Dat lezen we deze week in Hamisjpatiem: ‘De rechten’. God ziet de ruzies en klaagzangen bij het volk dus wel degelijk. En Hij geeft in Exodus aan iedereen de verantwoordelijkheid om er voor elkaar te zijn. Zo kan de ellende die het leven soms brengt, worden weggenomen. Want iedereen in Israël heeft het recht om in het licht van Zijn zegen te wandelen.

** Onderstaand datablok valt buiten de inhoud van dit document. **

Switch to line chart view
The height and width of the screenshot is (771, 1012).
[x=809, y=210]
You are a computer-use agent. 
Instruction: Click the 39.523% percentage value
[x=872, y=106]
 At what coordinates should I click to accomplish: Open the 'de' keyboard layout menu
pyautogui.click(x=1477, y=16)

We lezen volgens de Driejarige Tora Cyclus:
• Mozes: Exodus 21:1-22:23
• Psalm: 57
• Koning: 1 Samuël 1:1-10
• Profeet: Jesaja 1:26-2:5
• Evangelie: Mattheüs 3:13-4:17
• Apostel: Romeinen 3:1-8
Rechters in Israël
Toch is de situatie niet altijd zoals het moet zijn. De profeet Jesaja ziet een situatie waarin de leiders van Israël geen oog hebben voor de armen en verdrukten. Zij gedragen zich als een elite. Ze bevinden zich in prachtig aangelegde bossen en tuinen, zodat ze de ellende van de anderen niet hoeven te zien. Jesaja is furieus. Die bossen en tuinen zullen worden verbrand, inclusief hun eigenaren, er zal niets van overblijven. Als de rechten van het volk worden aangetast, beloofd God dat Hij de nalatige elite zal verteren.

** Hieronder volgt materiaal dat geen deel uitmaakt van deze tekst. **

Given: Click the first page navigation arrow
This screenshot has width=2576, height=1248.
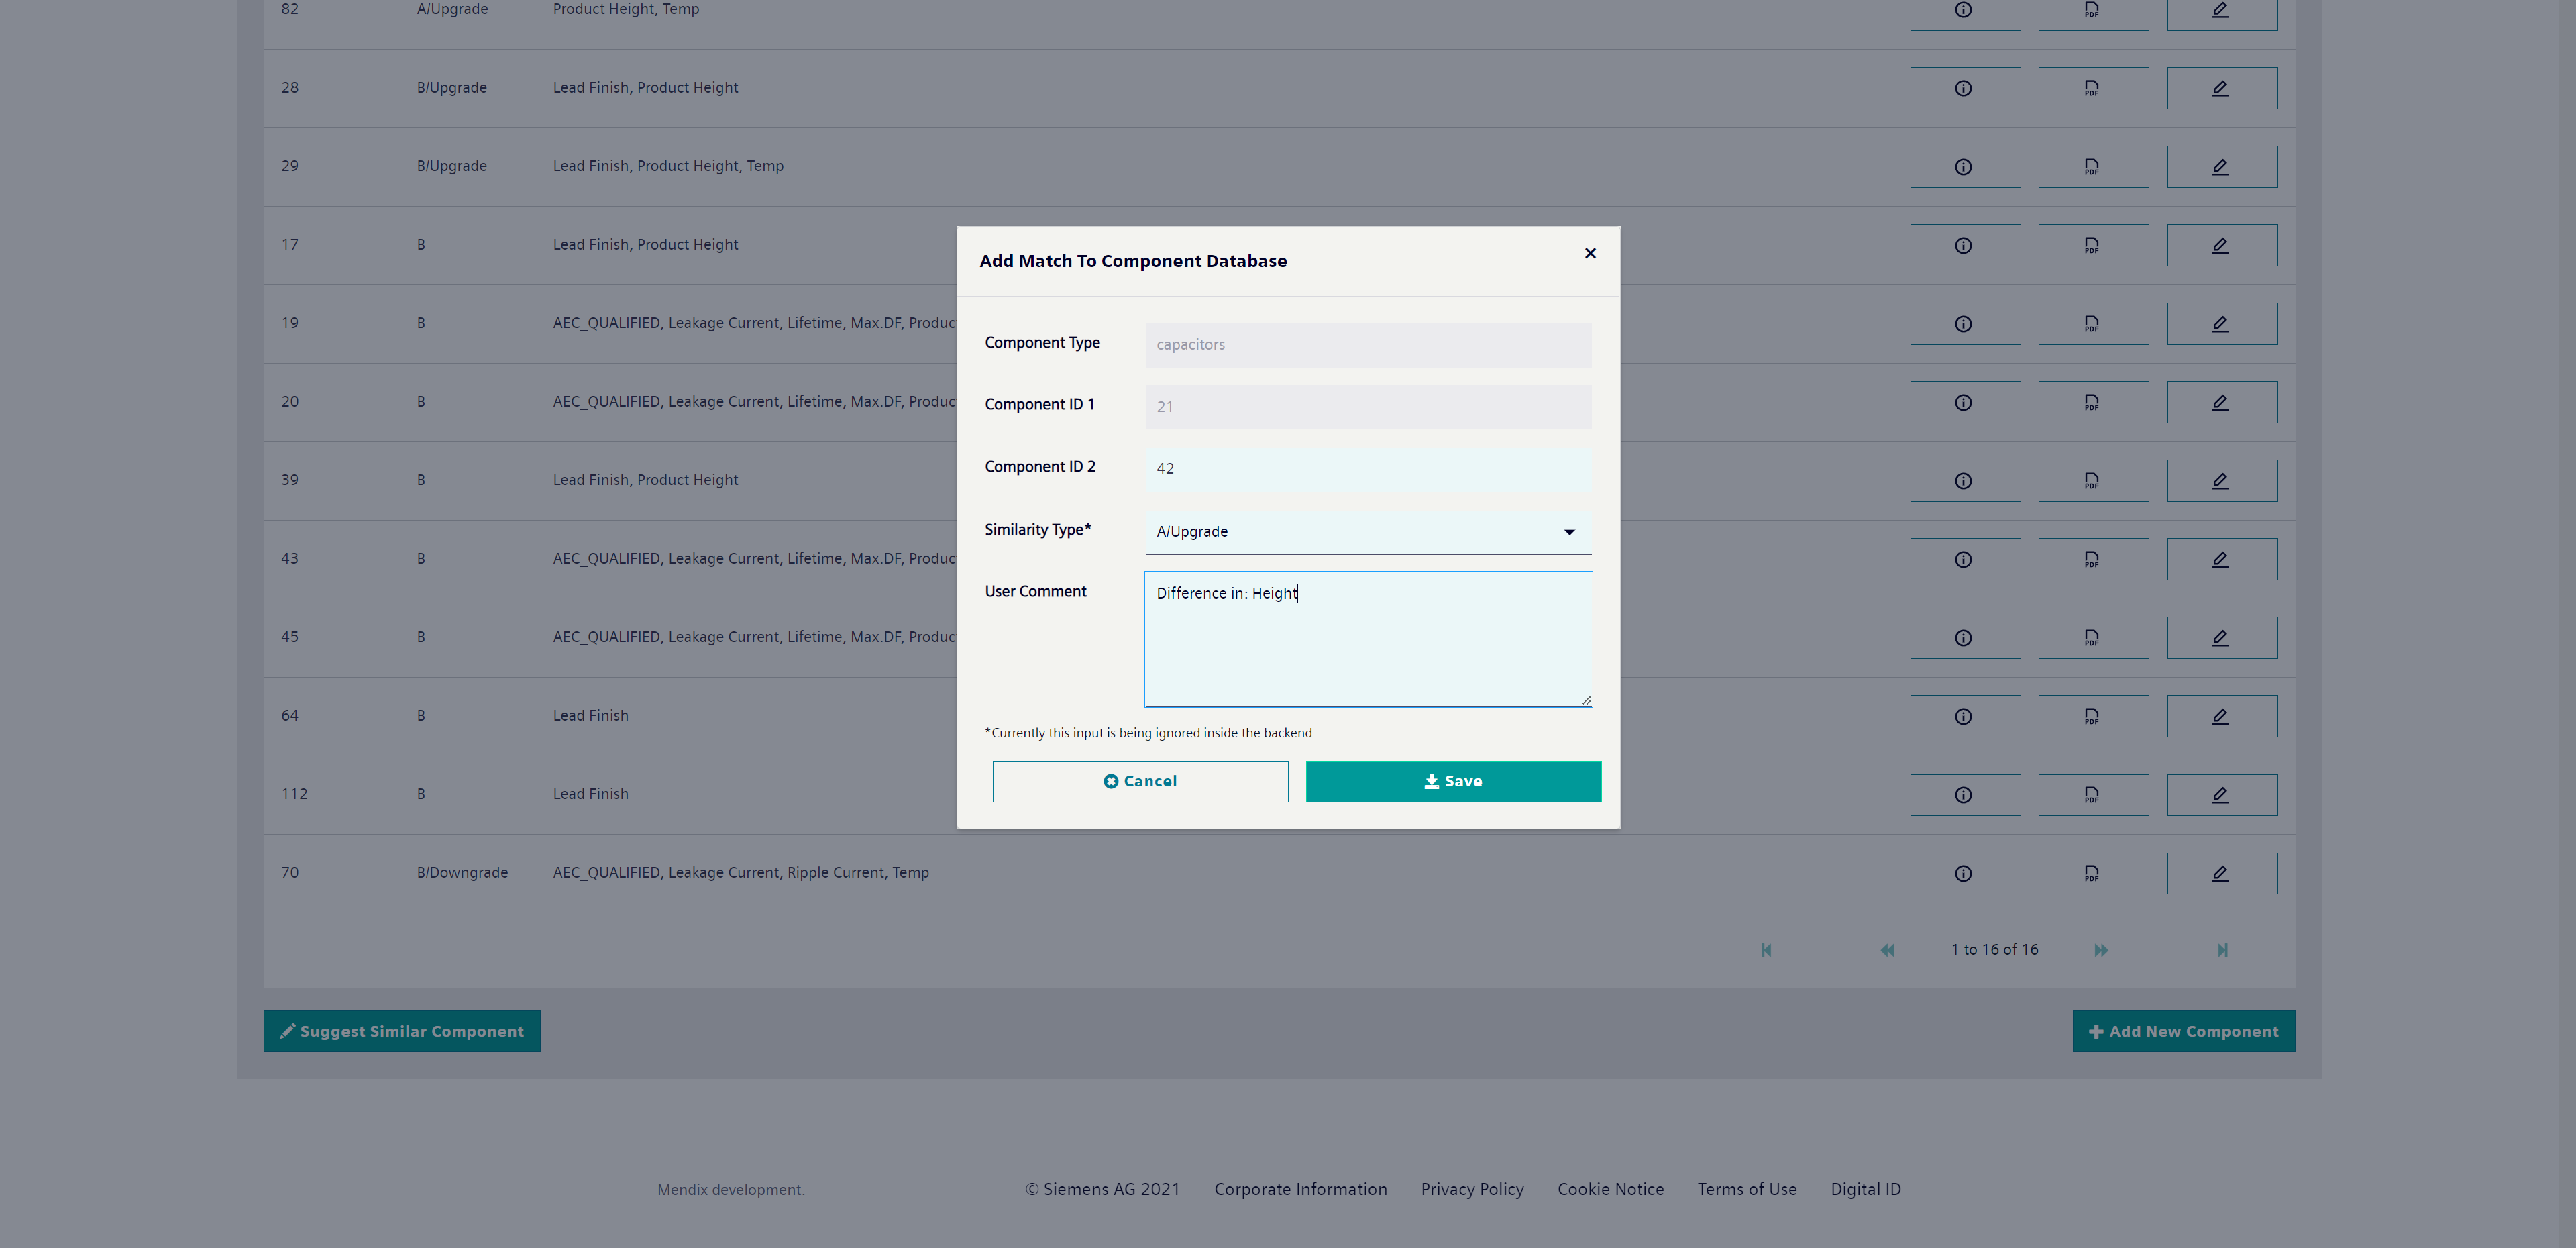Looking at the screenshot, I should [1768, 949].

Dan zal Hij weer rechters in Israël geven die de mensenrechten van Israël zullen herstellen. Dan wordt Jeruzalem weer een stad van recht en gerechtigheid. Door die rechters heen zal God de oordelen vellen over iedereen die zich niets aantrekt van de rechten.
Het huis van het licht
Om het recht in Israël te herstellen, zal God Zijn Huis herbouwen, de Tempel. Vanuit die Tempel zullen de mensenrechten hersteld worden. Niet alleen voor Israël, maar zelfs voor de hele wereld (Jes. 2:3)! In het licht van dit Huis zullen de volken leren om te wandelen in de rechten die God al in Exodus heeft geopenbaard. Wat een schitterend Huis zal dat zijn!

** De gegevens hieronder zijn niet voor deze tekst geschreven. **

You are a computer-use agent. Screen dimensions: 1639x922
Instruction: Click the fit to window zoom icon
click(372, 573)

In Gods Huis in Zion werken alleen geen psychiaters, alternatieve dokters, bevrijdingsteams of gebedsgenezers. Dit Huis is een Huis van recht. Hier vanuit wordt de rechtsstaat van God gevestigd. Zijn Tempel zal garant staan voor een zuiver recht, en alle armen en verdrukten zullen daar aanspraak op kunnen maken. Want het Huis van God, waar de mensenrechten van Israël worden beschermd, is de hoogste rechtbank.
We komen dat Huis ook al tegen in Exodus 21:14, waar iemand een hoger beroep uitbrengt door naar het altaar te gaan in de Tempel. Een dergelijk beroep heeft geen enkel zin, als hij daarmee zijn schuld probeert te ontlopen! Want in Gods Huis zijn de rechten van slachtoffers beschermd.
De hoogste Rechter van Israël
In het Evangelie lezen we over de komst van de hoogste Rechter in Israël, de Messias. Hij zal rechtspreken in de Tempel van Jesaja 2 (zie ook Romeinen 3), als mensen een beroep doen op de hoogste Rechtbank in Gods Koninkrijk. Zover is het nu nog niet, want we leven in deze wereld nog steeds in duisternis . De rechten van de armen en verdrukten worden nog steeds met voeten getreden. Maar toch is de hoogste Rechter van Israël al gezien en herkend. Daarom zien we, terwijl we nog in de duisternis zijn, het licht van Gods recht al in Jesjoea (Matt. 4:16).
Vergelijk Jesjoea’s oproep tot bekering eens met de oproep tot bekering in Jesaja. Wat valt je op? Waar gaat bekering eigenlijk over?